Machining Techniques

Machining alloy steel grade 91 demands precision, and this is best achieved with sharp cutting tools. Utilizing cutting tools coated with titanium nitride is recommended, as this enhances tool life span. The use of sharp tools, coupled with advanced coatings, ensures efficient machining and contributes to the longevity of the cutting tools.

Welding Techniques

Welding alloy steel grade 91 necessitates skillful techniques to mitigate potential challenges. Oxyacetylene welding or TIG arc welding can be employed, but caution is paramount.
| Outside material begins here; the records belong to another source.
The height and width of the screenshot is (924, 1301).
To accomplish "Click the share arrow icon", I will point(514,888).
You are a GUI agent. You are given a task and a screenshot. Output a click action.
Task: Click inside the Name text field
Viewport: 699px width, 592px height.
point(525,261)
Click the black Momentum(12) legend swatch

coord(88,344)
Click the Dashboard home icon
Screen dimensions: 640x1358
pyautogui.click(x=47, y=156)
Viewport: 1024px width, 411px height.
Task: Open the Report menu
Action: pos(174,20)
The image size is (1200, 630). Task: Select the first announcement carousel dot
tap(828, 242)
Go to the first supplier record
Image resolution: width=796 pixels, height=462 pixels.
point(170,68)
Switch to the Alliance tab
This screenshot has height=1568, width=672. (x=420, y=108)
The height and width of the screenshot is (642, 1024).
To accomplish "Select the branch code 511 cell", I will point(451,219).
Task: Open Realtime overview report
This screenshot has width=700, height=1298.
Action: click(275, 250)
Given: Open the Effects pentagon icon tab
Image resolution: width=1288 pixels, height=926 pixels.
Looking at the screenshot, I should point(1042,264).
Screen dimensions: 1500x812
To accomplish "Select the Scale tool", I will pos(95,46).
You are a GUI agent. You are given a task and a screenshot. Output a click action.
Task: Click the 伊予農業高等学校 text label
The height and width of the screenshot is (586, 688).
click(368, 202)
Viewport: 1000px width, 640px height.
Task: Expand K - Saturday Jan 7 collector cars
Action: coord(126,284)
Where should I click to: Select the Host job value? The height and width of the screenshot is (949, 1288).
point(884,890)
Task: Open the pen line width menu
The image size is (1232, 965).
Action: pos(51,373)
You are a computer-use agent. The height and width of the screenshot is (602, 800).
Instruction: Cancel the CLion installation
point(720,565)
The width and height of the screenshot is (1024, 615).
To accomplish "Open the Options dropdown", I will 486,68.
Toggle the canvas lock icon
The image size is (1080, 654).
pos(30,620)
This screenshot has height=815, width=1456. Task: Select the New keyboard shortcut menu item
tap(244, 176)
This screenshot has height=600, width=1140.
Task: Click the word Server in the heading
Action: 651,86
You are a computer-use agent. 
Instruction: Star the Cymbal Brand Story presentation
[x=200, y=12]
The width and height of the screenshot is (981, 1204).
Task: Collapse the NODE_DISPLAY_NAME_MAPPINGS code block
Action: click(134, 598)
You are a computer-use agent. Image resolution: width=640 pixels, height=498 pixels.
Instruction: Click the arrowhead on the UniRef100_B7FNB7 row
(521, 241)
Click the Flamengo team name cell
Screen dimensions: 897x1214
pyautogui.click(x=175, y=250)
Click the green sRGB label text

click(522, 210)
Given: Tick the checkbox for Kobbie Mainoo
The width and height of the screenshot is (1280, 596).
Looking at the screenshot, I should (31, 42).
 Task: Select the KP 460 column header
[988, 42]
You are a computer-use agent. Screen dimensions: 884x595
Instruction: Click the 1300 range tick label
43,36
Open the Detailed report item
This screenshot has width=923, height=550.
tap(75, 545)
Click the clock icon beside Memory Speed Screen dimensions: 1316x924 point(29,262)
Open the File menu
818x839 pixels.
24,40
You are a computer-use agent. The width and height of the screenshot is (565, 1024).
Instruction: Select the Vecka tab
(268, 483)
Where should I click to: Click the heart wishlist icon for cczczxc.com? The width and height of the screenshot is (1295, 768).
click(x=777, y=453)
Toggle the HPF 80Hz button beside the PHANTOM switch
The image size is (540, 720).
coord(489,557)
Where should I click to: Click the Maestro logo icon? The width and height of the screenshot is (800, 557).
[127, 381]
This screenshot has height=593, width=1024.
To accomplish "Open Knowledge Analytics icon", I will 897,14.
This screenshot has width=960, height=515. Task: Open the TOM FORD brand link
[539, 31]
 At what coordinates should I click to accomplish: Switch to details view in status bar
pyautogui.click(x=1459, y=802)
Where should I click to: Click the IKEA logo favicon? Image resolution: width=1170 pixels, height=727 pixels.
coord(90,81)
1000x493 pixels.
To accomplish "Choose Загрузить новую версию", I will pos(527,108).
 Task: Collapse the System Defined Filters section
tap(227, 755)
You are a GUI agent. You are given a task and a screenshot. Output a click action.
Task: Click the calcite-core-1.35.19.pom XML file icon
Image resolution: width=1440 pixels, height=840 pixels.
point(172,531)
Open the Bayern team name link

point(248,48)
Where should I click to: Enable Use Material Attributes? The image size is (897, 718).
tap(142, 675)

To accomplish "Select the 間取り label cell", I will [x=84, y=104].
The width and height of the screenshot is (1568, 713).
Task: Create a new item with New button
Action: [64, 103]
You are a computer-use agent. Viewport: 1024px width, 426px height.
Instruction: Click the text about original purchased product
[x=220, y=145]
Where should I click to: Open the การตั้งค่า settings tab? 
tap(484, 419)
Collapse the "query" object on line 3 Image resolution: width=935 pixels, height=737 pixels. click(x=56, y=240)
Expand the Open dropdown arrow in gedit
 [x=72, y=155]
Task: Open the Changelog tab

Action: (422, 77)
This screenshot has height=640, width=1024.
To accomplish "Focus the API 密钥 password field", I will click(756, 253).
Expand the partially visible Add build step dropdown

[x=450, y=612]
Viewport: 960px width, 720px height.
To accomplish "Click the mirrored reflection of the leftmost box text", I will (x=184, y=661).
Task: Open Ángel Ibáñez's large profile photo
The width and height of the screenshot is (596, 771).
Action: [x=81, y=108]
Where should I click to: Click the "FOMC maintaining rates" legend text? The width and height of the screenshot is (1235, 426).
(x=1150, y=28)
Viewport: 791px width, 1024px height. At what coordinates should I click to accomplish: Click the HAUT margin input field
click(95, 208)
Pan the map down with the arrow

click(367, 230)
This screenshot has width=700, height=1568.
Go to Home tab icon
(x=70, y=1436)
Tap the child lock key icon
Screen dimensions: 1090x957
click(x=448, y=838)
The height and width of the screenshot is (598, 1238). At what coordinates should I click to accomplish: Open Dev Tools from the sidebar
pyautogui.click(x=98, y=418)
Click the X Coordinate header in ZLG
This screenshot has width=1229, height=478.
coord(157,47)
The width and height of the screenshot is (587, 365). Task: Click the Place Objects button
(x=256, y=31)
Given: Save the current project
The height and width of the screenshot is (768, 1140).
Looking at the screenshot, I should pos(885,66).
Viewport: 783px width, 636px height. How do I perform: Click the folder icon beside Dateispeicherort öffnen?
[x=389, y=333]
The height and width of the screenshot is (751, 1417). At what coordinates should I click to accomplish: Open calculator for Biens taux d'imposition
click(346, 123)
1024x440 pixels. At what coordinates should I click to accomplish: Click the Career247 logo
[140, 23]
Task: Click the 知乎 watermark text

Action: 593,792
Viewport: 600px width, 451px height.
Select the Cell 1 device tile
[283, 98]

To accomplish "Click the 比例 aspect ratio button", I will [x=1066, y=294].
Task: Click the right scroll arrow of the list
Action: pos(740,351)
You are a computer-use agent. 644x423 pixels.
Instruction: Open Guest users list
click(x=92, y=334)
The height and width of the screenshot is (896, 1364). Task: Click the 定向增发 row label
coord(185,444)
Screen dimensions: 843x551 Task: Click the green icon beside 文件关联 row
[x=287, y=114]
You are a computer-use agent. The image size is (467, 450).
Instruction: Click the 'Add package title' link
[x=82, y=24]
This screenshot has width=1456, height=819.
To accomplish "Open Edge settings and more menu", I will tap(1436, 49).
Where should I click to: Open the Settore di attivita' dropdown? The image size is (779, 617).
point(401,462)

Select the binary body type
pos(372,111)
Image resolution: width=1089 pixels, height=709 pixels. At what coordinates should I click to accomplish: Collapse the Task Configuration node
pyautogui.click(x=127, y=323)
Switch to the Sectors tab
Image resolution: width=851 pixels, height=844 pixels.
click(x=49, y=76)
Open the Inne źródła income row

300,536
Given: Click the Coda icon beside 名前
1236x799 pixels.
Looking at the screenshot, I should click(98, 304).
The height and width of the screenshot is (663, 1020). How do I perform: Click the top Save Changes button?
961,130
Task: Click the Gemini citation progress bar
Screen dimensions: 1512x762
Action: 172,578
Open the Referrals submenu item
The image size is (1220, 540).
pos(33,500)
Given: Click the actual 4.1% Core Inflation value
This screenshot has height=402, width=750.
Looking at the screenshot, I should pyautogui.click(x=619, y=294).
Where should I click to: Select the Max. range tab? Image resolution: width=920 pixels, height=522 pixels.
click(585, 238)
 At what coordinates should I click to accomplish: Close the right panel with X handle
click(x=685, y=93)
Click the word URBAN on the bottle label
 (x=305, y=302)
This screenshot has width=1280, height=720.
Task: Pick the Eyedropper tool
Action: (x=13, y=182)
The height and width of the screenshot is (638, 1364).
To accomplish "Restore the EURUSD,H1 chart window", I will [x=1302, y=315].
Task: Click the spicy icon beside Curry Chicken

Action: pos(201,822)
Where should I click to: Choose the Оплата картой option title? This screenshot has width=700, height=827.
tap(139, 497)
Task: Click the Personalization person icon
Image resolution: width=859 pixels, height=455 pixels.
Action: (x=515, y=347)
This material is prone to cracking if not handled with care during welding processes. Therefore, special precautions must be observed to ensure a successful and robust weld, maintaining the integrity of alloy steel grade 91 in various applications.

Conclusion:

In summary, alloy steel grade 91 emerges as a formidable choice across diverse applications, from oil and gas pipelines to the intricate components of furnaces and boilers. Its commendable mechanical properties, coupled with robust corrosion and heat resistance, position it as a reliable material for demanding industrial scenarios. However, the key lies in adhering to precise machining techniques, ensuring the use of sharp tools coated with titanium nitride to harness the material’s full potential. Moreover, welding, whether through oxyacetylene or TIG arc techniques, demands meticulous attention, as mishandling can lead to potential cracking. With due care and adherence to proper procedures, alloy steel grade 91 proves to be a stalwart performer, delivering consistent and trustworthy results across a spectrum of applications.